[RECORDS]
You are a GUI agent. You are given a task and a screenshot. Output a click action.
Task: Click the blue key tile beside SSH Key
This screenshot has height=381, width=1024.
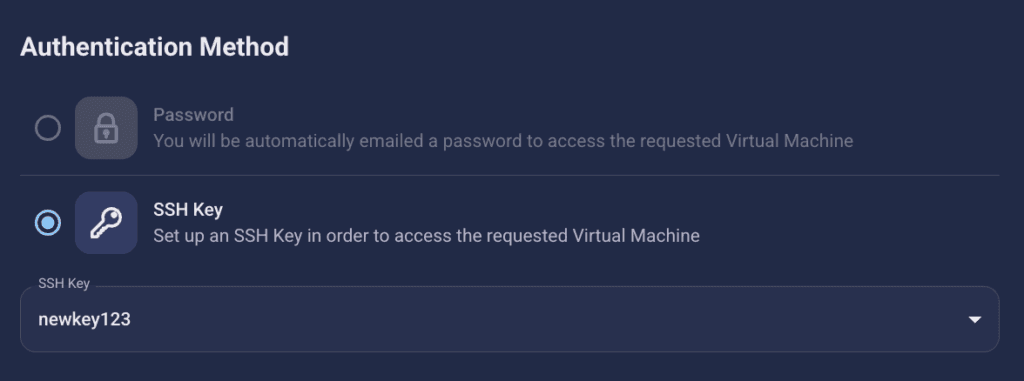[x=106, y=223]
...
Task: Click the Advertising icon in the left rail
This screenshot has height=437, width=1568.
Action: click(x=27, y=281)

[STATED GOAL] Starting at the line in the records above that contains "Task: Click the Advertising" and ending with the line that contains "Action: click(x=27, y=281)", give each line as a string in a JSON list, one string per line and no blank lines.

[SOLUTION FOR THIS EXERCISE]
[
  "Task: Click the Advertising icon in the left rail",
  "This screenshot has height=437, width=1568.",
  "Action: click(x=27, y=281)"
]